Consensus sharding has limitations
Rather than continue under the current consensus sharding paradigm, there is a similar design that demonstrates a potentially better solution, in node sharding. Node sharding allows the processes of a node to run on a cluster of machines rather than a single one. This is more intuitive given the prospect of smaller validator sets. For example, if a node is sharded across three machines and there is a validator set of 200, the total amount of independent machines that can contribute to block production increases to 600.
Although, node sharding is a solution to scaling not decentralization because it allows the block size to be raised such that each machine in the cluster retains the same hardware cost as the pre-sharded chain. The block size increase is mainly dependent on the number of machines in the clusters and the number of data availability sampling light nodes — given the blockchain has data availability sampling. Because node sharding doesn’t shard the blockchain, the validator set isn’t fragmented across multiple shards, it therefore maintains the overall security of the validator set and network.

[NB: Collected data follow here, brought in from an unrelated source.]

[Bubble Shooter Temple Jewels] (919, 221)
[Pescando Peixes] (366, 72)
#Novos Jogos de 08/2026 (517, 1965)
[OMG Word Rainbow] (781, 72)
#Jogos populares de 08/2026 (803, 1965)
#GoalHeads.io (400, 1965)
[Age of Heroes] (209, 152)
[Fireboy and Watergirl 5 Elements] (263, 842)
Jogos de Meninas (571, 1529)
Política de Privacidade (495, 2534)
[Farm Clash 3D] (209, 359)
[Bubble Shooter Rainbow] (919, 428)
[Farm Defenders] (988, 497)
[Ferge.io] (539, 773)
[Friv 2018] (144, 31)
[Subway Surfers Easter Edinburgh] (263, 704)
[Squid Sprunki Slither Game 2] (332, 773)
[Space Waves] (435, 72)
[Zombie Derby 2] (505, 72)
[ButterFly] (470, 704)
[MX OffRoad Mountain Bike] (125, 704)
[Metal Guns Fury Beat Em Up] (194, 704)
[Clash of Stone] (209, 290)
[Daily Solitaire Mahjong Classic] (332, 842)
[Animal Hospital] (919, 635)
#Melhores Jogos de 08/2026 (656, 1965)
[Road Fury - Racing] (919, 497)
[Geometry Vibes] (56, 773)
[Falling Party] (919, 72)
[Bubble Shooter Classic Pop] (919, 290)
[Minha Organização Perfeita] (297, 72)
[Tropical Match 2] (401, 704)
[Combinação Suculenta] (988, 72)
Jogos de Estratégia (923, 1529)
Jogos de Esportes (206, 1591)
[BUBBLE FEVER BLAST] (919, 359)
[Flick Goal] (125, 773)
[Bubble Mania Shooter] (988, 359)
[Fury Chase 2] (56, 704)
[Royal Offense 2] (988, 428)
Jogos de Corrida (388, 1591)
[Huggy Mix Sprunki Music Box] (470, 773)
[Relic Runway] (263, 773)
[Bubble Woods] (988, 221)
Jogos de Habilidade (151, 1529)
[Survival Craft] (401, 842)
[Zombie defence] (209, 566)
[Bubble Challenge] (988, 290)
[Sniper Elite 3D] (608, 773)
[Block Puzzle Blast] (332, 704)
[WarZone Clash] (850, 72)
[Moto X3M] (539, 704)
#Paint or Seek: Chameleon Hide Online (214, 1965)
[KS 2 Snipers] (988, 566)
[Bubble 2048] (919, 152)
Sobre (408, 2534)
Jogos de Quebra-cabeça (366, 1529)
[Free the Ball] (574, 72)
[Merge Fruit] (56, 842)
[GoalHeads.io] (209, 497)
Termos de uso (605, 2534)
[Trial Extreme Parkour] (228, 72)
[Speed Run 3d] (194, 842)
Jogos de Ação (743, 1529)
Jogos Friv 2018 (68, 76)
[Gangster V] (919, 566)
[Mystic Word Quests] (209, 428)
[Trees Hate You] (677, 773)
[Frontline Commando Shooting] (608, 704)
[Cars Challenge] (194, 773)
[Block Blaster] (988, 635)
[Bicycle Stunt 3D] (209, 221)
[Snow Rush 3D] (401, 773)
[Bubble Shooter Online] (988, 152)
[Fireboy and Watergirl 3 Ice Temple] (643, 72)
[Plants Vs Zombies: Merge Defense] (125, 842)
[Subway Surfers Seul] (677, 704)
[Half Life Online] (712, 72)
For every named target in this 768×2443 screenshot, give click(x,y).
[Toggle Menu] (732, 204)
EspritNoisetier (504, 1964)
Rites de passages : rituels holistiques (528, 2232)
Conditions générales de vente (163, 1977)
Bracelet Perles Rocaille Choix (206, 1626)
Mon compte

- Centralizing block production with big blocks is inevitable given that it is incredibly difficult to scale small blocks with low-cost hardware and that the minimum staking requirement to become a validator is already extremely high in most cases. This demonstrates that there is little pragmatic evidence to retain the small-block architecture. To accommodate this paradigm without compromising the network, anti-censorship mechanisms can be used to mitigate security risks.
- Block verification will remain highly decentralized with a low hardware cost to hold block producers accountable in the event they attempt to collude or act maliciously. This is aided with succinct proofs and data availability sampling.
- Fragmenting validator sets with consensus sharding imposes limits and sacrifices some of the benefits of decentralization. A potentially superior alternative is node sharding where a node’s processes to run on a cluster of machines, allowing the block size to be increased and the validator set to remain unfragmented.